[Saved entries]
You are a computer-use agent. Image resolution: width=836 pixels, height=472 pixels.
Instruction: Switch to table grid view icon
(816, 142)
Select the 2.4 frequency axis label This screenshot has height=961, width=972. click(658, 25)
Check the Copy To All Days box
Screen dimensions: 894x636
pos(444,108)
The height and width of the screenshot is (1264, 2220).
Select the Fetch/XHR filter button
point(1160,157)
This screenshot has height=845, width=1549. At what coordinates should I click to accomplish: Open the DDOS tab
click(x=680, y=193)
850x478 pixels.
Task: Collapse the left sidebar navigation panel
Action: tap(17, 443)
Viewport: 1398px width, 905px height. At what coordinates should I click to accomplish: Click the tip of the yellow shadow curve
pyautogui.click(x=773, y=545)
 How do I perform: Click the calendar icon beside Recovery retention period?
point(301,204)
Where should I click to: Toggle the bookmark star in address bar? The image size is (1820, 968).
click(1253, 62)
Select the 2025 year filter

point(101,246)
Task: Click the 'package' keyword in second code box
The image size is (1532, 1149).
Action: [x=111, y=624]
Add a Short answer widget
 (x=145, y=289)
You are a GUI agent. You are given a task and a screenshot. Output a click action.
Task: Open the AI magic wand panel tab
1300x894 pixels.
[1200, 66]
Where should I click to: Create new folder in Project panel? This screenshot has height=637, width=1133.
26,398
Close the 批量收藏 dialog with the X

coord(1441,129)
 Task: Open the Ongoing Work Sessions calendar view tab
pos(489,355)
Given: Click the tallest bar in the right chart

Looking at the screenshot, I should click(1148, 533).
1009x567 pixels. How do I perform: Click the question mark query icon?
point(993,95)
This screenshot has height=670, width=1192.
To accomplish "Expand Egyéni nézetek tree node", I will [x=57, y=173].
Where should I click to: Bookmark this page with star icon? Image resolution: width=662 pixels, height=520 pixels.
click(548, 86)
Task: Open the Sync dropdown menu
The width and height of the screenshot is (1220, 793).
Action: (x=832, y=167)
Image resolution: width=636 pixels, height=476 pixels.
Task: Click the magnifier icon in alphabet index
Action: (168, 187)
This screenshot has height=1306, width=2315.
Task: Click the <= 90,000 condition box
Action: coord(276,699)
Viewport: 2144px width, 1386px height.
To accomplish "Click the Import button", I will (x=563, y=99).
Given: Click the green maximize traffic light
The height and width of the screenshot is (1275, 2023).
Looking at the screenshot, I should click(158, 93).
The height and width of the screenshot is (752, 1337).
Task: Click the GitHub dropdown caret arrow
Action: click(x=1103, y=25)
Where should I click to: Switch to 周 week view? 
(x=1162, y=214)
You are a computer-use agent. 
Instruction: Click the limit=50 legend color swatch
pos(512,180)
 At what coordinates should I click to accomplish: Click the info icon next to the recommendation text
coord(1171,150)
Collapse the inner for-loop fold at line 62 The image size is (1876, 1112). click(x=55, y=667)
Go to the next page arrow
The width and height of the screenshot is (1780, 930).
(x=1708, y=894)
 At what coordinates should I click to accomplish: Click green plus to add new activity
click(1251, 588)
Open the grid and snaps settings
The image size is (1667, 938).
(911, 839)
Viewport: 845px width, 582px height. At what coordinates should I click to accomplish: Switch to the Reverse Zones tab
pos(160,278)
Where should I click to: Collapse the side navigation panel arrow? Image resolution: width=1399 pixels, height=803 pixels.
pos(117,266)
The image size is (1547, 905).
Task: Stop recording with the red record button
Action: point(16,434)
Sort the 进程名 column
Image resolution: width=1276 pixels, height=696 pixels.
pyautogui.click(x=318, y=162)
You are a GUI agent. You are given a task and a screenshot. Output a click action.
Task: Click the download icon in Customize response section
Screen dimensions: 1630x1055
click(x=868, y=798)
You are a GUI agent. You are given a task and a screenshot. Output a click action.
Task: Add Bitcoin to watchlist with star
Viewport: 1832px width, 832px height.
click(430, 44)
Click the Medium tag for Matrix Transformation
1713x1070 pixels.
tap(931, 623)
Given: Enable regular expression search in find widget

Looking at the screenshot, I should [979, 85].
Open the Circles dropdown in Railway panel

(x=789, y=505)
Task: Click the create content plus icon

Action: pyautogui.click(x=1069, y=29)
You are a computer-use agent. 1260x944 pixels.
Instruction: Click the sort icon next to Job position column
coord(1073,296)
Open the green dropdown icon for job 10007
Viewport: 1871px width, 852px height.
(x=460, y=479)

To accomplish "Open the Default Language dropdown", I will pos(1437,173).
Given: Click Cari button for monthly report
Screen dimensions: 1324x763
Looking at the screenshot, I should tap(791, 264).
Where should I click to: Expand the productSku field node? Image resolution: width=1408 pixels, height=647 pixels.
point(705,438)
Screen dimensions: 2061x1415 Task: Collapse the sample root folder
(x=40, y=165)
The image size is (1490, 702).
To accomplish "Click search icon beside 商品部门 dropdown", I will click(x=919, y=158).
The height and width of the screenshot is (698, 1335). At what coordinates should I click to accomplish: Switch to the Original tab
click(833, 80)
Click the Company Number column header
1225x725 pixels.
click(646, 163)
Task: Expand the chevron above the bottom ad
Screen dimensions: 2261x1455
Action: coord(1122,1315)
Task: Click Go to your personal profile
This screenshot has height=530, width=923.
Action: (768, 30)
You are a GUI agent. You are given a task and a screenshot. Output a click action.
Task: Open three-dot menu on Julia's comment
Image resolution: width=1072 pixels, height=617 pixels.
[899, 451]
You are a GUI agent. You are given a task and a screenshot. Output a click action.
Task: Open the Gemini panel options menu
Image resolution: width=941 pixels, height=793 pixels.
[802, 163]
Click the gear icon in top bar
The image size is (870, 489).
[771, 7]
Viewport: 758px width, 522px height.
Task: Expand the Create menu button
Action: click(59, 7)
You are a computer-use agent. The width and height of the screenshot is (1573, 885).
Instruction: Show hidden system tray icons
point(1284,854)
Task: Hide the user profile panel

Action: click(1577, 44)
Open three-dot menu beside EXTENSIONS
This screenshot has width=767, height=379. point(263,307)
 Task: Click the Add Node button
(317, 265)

## Required work
Could you return exactly the stretch of the data above that starts at the line with "Instruction: Click the sort" and ends at the line with "Task: Expand the chevron above the bottom ad", both lines included?

## Reply
Instruction: Click the sort icon next to Job position column
coord(1073,296)
Open the green dropdown icon for job 10007
Viewport: 1871px width, 852px height.
(x=460, y=479)

To accomplish "Open the Default Language dropdown", I will pos(1437,173).
Given: Click Cari button for monthly report
Screen dimensions: 1324x763
Looking at the screenshot, I should tap(791, 264).
Where should I click to: Expand the productSku field node? Image resolution: width=1408 pixels, height=647 pixels.
point(705,438)
Screen dimensions: 2061x1415 Task: Collapse the sample root folder
(x=40, y=165)
The image size is (1490, 702).
To accomplish "Click search icon beside 商品部门 dropdown", I will click(x=919, y=158).
The height and width of the screenshot is (698, 1335). At what coordinates should I click to accomplish: Switch to the Original tab
click(833, 80)
Click the Company Number column header
1225x725 pixels.
click(646, 163)
Task: Expand the chevron above the bottom ad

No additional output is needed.